| Data to use |
_ _ _ _

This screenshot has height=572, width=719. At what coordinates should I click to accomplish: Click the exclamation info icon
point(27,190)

_ _ _ _

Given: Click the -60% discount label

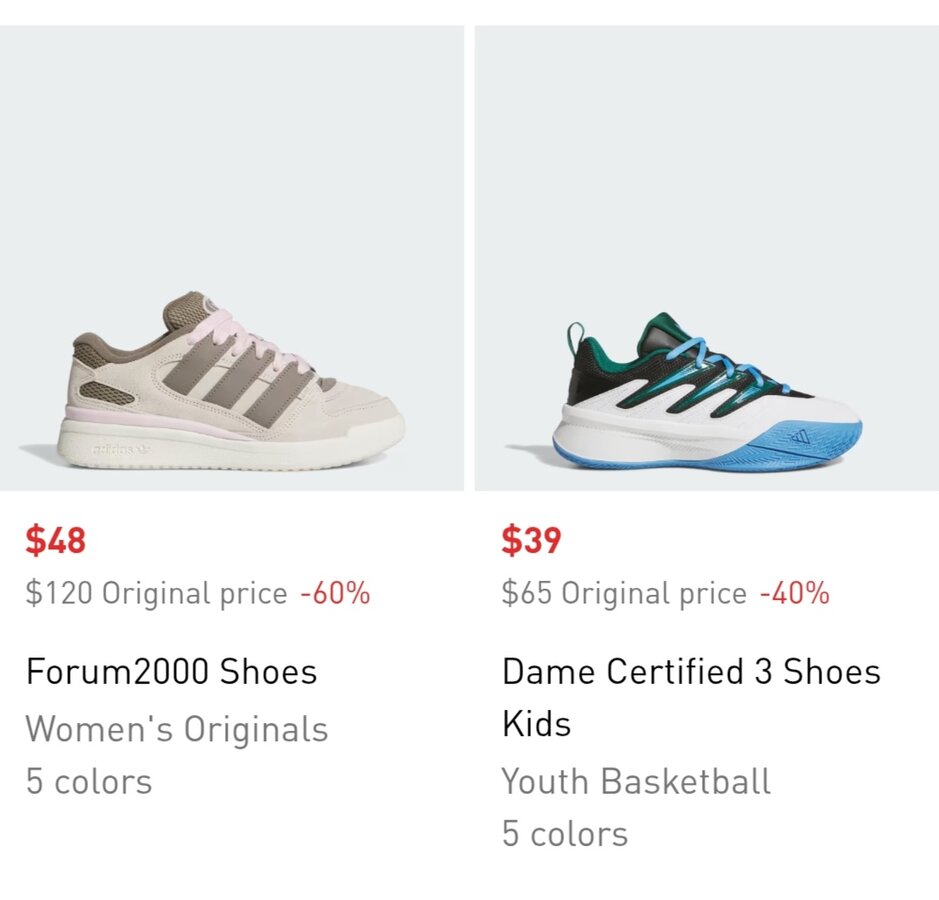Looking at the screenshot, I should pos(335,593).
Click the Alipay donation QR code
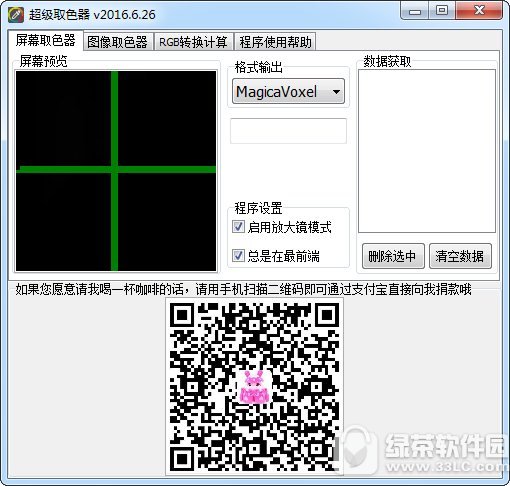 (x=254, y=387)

_ _ _ _

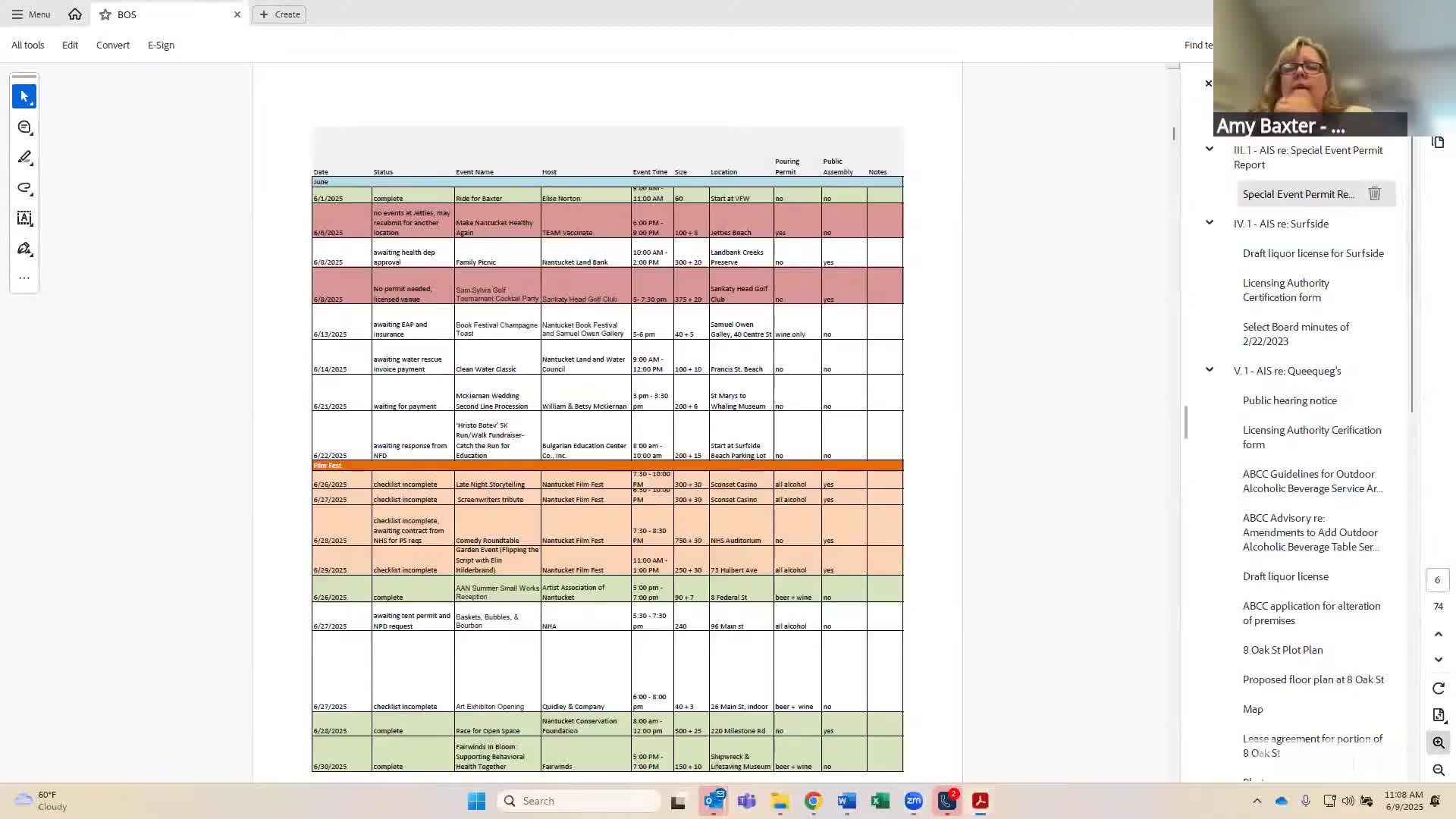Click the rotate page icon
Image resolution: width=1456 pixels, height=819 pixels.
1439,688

_ _ _ _

| What is asked |
Can you pull out every line of the material that contains the string "height", matching case exactly?

| Result of this exercise |
This screenshot has height=572, width=719. At what coordinates should I click to accomplish: Click the exclamation info icon
Image resolution: width=1456 pixels, height=819 pixels.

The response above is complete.